Line by line, transcribe the records exactly.

Dataset items
┌──

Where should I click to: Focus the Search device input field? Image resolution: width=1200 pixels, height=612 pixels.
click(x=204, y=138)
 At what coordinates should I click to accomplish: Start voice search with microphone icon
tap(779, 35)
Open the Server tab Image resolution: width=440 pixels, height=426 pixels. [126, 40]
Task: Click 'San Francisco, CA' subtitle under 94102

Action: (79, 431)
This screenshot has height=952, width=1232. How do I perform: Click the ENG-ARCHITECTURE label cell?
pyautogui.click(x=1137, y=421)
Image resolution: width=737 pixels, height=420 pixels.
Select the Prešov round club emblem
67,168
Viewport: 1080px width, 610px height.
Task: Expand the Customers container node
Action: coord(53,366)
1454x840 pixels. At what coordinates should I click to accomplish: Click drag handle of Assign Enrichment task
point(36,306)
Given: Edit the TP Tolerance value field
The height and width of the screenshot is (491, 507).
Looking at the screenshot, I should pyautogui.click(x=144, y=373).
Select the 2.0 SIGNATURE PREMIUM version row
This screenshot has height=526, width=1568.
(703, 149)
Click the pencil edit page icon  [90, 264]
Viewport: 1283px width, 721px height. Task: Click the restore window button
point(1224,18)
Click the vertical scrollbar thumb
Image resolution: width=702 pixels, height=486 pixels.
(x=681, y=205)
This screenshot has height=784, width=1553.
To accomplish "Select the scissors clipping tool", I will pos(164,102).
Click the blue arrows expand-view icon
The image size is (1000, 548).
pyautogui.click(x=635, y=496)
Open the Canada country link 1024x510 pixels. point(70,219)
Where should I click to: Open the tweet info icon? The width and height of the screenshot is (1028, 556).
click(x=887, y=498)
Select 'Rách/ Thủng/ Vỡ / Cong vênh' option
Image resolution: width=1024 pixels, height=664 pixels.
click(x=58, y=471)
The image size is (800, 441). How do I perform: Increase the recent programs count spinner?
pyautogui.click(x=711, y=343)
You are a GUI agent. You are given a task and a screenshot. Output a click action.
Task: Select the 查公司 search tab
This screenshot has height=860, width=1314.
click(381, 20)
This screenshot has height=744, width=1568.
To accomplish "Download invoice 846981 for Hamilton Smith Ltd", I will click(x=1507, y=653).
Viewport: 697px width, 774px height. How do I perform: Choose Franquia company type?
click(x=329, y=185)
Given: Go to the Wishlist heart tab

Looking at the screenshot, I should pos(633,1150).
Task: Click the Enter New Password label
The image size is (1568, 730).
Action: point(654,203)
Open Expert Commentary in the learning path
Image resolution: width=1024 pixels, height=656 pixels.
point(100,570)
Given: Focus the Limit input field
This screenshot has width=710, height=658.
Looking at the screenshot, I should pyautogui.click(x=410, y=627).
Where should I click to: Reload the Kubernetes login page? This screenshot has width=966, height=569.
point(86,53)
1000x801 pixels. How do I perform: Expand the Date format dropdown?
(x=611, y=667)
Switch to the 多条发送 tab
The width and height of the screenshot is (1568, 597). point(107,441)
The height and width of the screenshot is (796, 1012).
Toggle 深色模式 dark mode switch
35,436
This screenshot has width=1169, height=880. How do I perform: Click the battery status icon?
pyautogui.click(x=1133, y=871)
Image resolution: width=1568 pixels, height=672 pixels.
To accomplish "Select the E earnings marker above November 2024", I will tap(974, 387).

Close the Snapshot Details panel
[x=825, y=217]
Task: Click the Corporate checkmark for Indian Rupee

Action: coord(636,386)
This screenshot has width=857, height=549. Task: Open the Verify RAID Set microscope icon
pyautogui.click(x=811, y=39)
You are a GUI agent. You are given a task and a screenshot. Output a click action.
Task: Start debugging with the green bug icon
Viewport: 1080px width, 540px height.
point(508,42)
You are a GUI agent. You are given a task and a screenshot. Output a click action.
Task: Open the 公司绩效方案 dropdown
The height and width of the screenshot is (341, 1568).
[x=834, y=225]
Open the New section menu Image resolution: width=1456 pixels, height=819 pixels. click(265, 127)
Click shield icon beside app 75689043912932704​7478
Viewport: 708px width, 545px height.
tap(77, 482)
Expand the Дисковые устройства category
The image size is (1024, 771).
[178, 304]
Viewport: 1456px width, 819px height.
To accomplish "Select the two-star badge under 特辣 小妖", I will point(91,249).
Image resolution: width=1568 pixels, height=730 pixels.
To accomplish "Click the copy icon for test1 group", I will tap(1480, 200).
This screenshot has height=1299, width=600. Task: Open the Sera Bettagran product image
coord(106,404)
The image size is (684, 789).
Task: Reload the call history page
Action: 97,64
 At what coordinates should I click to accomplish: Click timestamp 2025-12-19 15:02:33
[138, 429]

└──

• Response:
Where should I click to: Focus the Search device input field? Image resolution: width=1200 pixels, height=612 pixels.
click(x=204, y=138)
 At what coordinates should I click to accomplish: Start voice search with microphone icon
tap(779, 35)
Open the Server tab Image resolution: width=440 pixels, height=426 pixels. [126, 40]
Task: Click 'San Francisco, CA' subtitle under 94102

Action: (79, 431)
This screenshot has height=952, width=1232. How do I perform: Click the ENG-ARCHITECTURE label cell?
pyautogui.click(x=1137, y=421)
Image resolution: width=737 pixels, height=420 pixels.
Select the Prešov round club emblem
67,168
Viewport: 1080px width, 610px height.
Task: Expand the Customers container node
Action: coord(53,366)
1454x840 pixels. At what coordinates should I click to accomplish: Click drag handle of Assign Enrichment task
point(36,306)
Given: Edit the TP Tolerance value field
The height and width of the screenshot is (491, 507).
Looking at the screenshot, I should pyautogui.click(x=144, y=373).
Select the 2.0 SIGNATURE PREMIUM version row
This screenshot has height=526, width=1568.
(703, 149)
Click the pencil edit page icon  [90, 264]
Viewport: 1283px width, 721px height. Task: Click the restore window button
point(1224,18)
Click the vertical scrollbar thumb
Image resolution: width=702 pixels, height=486 pixels.
(x=681, y=205)
This screenshot has height=784, width=1553.
To accomplish "Select the scissors clipping tool", I will pos(164,102).
Click the blue arrows expand-view icon
The image size is (1000, 548).
pyautogui.click(x=635, y=496)
Open the Canada country link 1024x510 pixels. point(70,219)
Where should I click to: Open the tweet info icon? The width and height of the screenshot is (1028, 556).
click(x=887, y=498)
Select 'Rách/ Thủng/ Vỡ / Cong vênh' option
Image resolution: width=1024 pixels, height=664 pixels.
click(x=58, y=471)
The image size is (800, 441). How do I perform: Increase the recent programs count spinner?
pyautogui.click(x=711, y=343)
You are a GUI agent. You are given a task and a screenshot. Output a click action.
Task: Select the 查公司 search tab
This screenshot has height=860, width=1314.
click(381, 20)
This screenshot has height=744, width=1568.
To accomplish "Download invoice 846981 for Hamilton Smith Ltd", I will click(x=1507, y=653).
Viewport: 697px width, 774px height. How do I perform: Choose Franquia company type?
click(x=329, y=185)
Given: Go to the Wishlist heart tab

Looking at the screenshot, I should pos(633,1150).
Task: Click the Enter New Password label
The image size is (1568, 730).
Action: point(654,203)
Open Expert Commentary in the learning path
Image resolution: width=1024 pixels, height=656 pixels.
point(100,570)
Given: Focus the Limit input field
This screenshot has width=710, height=658.
Looking at the screenshot, I should pyautogui.click(x=410, y=627).
Where should I click to: Reload the Kubernetes login page? This screenshot has width=966, height=569.
point(86,53)
1000x801 pixels. How do I perform: Expand the Date format dropdown?
(x=611, y=667)
Switch to the 多条发送 tab
The width and height of the screenshot is (1568, 597). point(107,441)
The height and width of the screenshot is (796, 1012).
Toggle 深色模式 dark mode switch
35,436
This screenshot has width=1169, height=880. How do I perform: Click the battery status icon?
pyautogui.click(x=1133, y=871)
Image resolution: width=1568 pixels, height=672 pixels.
To accomplish "Select the E earnings marker above November 2024", I will tap(974, 387).

Close the Snapshot Details panel
[x=825, y=217]
Task: Click the Corporate checkmark for Indian Rupee

Action: coord(636,386)
This screenshot has width=857, height=549. Task: Open the Verify RAID Set microscope icon
pyautogui.click(x=811, y=39)
You are a GUI agent. You are given a task and a screenshot. Output a click action.
Task: Start debugging with the green bug icon
Viewport: 1080px width, 540px height.
point(508,42)
You are a GUI agent. You are given a task and a screenshot. Output a click action.
Task: Open the 公司绩效方案 dropdown
The height and width of the screenshot is (341, 1568).
[x=834, y=225]
Open the New section menu Image resolution: width=1456 pixels, height=819 pixels. click(265, 127)
Click shield icon beside app 75689043912932704​7478
Viewport: 708px width, 545px height.
tap(77, 482)
Expand the Дисковые устройства category
The image size is (1024, 771).
[178, 304]
Viewport: 1456px width, 819px height.
To accomplish "Select the two-star badge under 特辣 小妖", I will point(91,249).
Image resolution: width=1568 pixels, height=730 pixels.
To accomplish "Click the copy icon for test1 group", I will tap(1480, 200).
This screenshot has height=1299, width=600. Task: Open the Sera Bettagran product image
coord(106,404)
The image size is (684, 789).
Task: Reload the call history page
Action: 97,64
 At what coordinates should I click to accomplish: Click timestamp 2025-12-19 15:02:33
[138, 429]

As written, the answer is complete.